PARTS OF THE EXERCISE ▸
[a] From the commentary on climate-change politics, list as separate points the reasons it gives why the government was likely to lean toward the sceptical side of the debate.
[b] According to the commentary on climate-change politics, why do the opening chapters of Hamilton's book resemble public choice theories favored by many on the right?
[c] Extend the commentary on climate-change politics with the paragraph that would come next after its final sentence.

SOURCE TEXT ▸
• • •
Clive Hamilton is back on the new releases shelves with another book, Scorcher: The Dirty Politics of Climate Change. I’ve dipped into it today, and while there is much criticism of the ‘right-wing’ groups that with the ‘greenhouse mafia’ of fossil fuel industry groups Hamilton believes persuaded the government to go slow on climate change, the initial chapters also have a distinct resemblance to public choice theories favoured by many on the right about how special interest groups capture the political process.

Of course there were other reasons why the government was always likely to lean to the sceptical side of the climate change debate. Industries that produce high levels of greenhouse gas are an important part of the Australian economy, and have contributed significantly to our current prosperity - no government is likely to jeopardise this lightly. As I argued last year when examing polls on the issue, while the public seems to have accepted the alarmist view of climate change, it still seems well short of accepting the measures needed to deal with it. The political commotion that goes with every oil price spike shows how hard it’s going to be to take this issue from abstract principle to practical policies.
• • •
LISTING ▸
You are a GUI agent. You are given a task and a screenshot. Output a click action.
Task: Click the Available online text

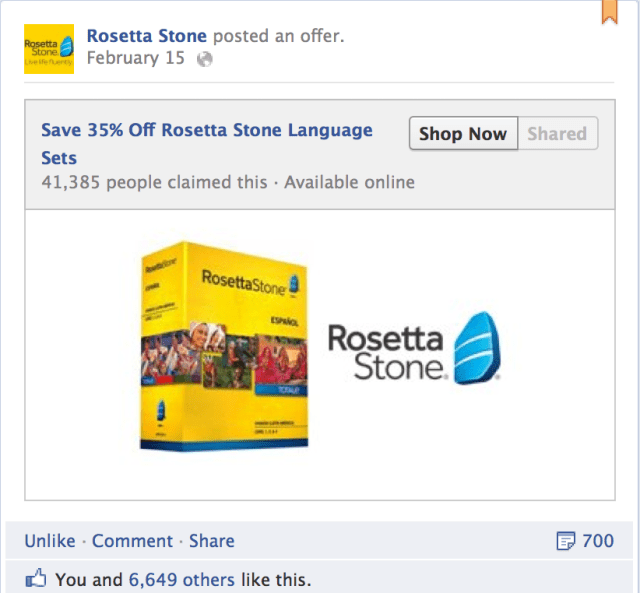pyautogui.click(x=350, y=182)
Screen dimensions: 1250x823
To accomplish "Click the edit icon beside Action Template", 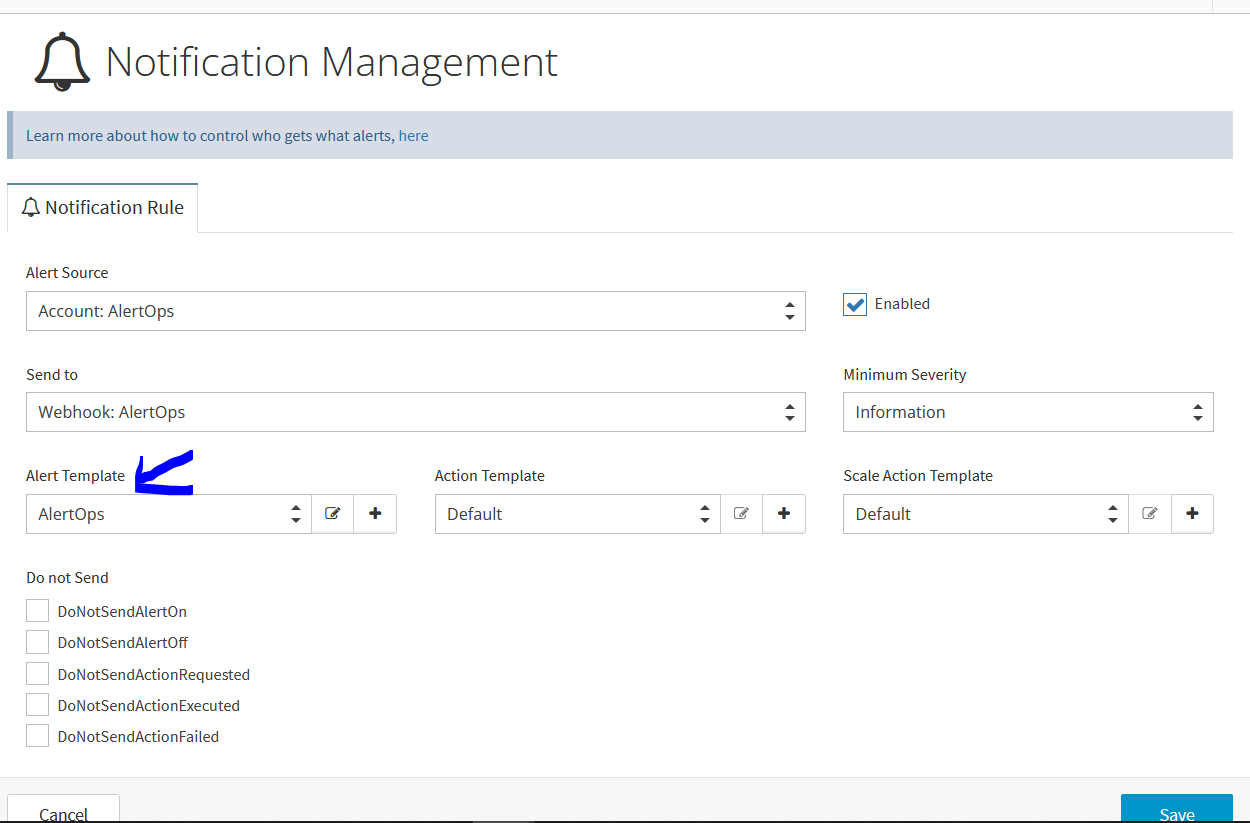I will point(741,514).
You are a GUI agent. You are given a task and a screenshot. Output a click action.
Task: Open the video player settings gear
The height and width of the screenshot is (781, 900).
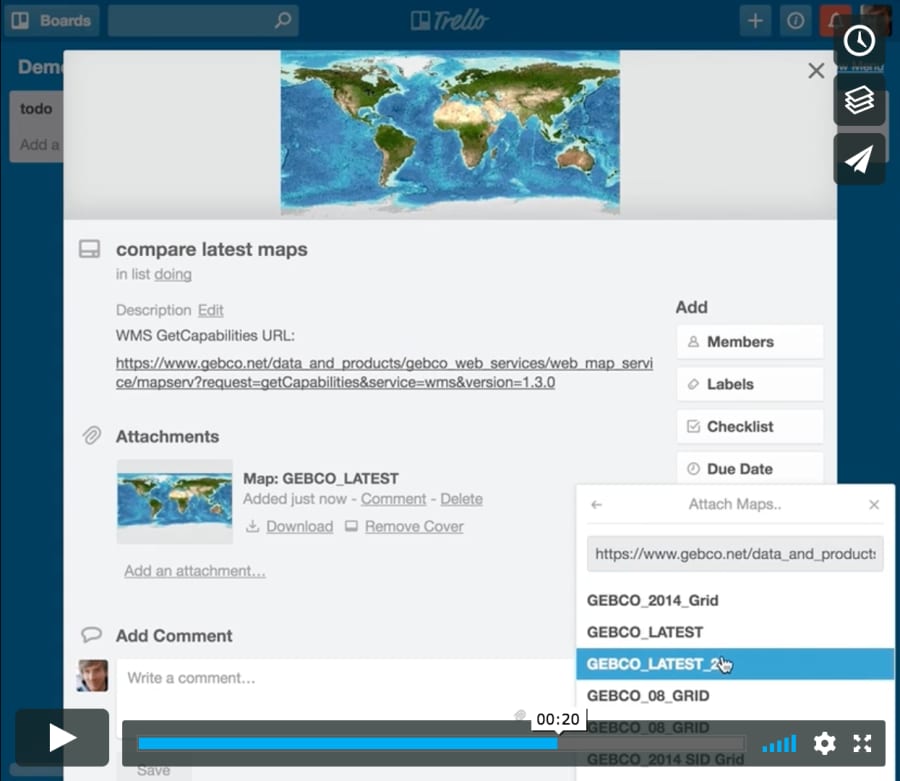click(823, 743)
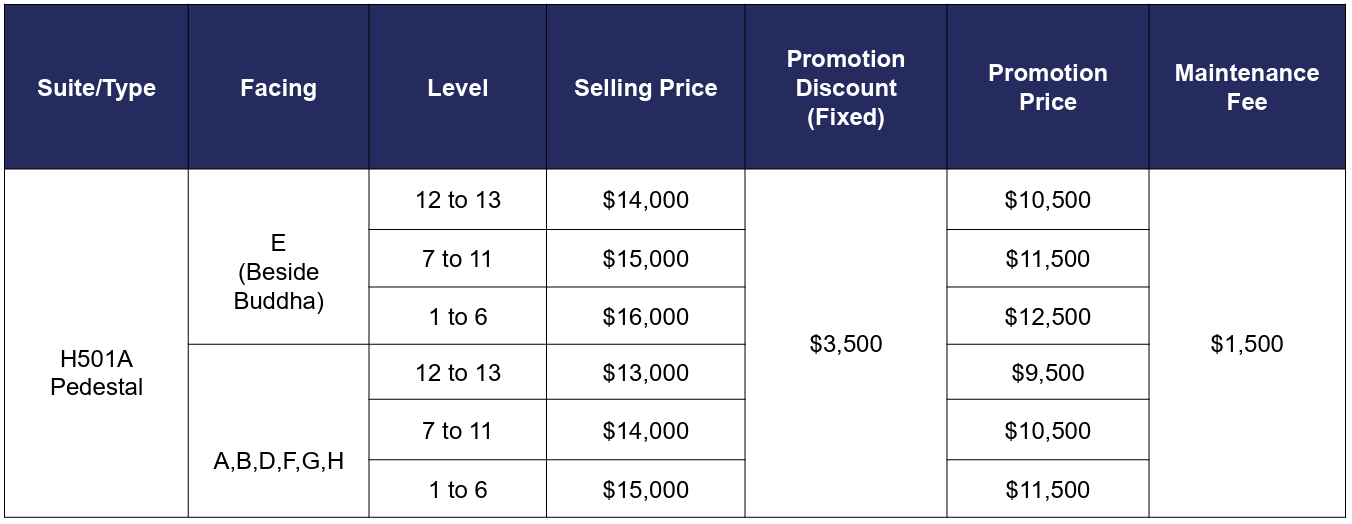The height and width of the screenshot is (524, 1352).
Task: Select the E (Beside Buddha) facing cell
Action: click(278, 257)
• • •
RESPONSES TO THE TASKS ▸
[a]
- Industries that produce high levels of greenhouse gas are an important part of the Australian economy.
- Those industries have contributed significantly to current prosperity, which no government is likely to jeopardise lightly.
- The public, while seeming to accept the alarmist view of climate change, still seems well short of accepting the measures needed to deal with it.

[b] Hamilton argues that a "greenhouse mafia" of fossil fuel industry groups, together with right-wing groups, persuaded the government to go slow on climate change. That account mirrors public choice theories about how special interest groups capture the political process.

[c]
Also, there were tribal political reasons for doubting the views of some climate change proponents. As I noted in my review of Hamilton’s Affluenza, he is part of a political tradition that has never much liked modern industrial society. Climate change is a godsend for such people, because it gives them a scientifically respectable way - a way consistent with modern thinking - to oppose material consumption. The instinct of those who like modern industrial soceity would always be to doubt what people like Hamilton say.